Saved data entries>
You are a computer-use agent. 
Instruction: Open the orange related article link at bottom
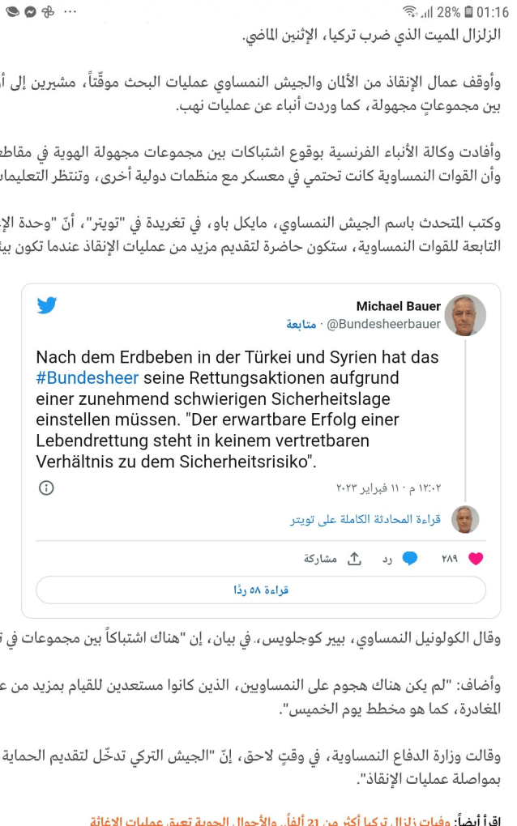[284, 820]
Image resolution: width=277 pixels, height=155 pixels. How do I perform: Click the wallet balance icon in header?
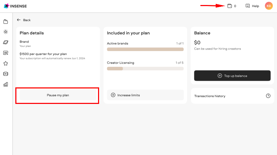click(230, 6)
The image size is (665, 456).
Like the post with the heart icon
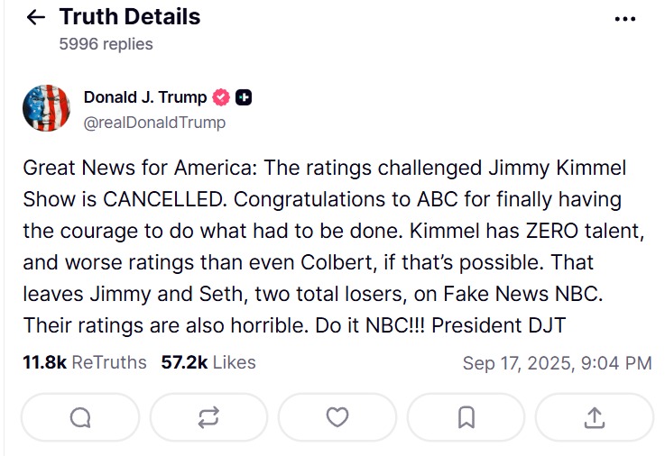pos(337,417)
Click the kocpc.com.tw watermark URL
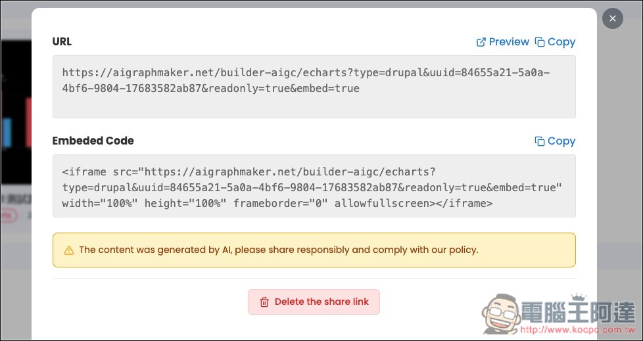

WHAT THE EXERCISE ASKS> Swap "icon" for "symbol" throughout the data above and give it back otherwise unchanged, leaving out the pictures.

FINAL RESULT>
You are a computer-use agent. 
Instruction: Open the orange related article link at bottom
[284, 820]
Image resolution: width=277 pixels, height=155 pixels. How do I perform: Click the wallet balance symbol in header?
click(230, 6)
The image size is (665, 456).
Like the post with the heart symbol
pos(337,417)
Click the kocpc.com.tw watermark URL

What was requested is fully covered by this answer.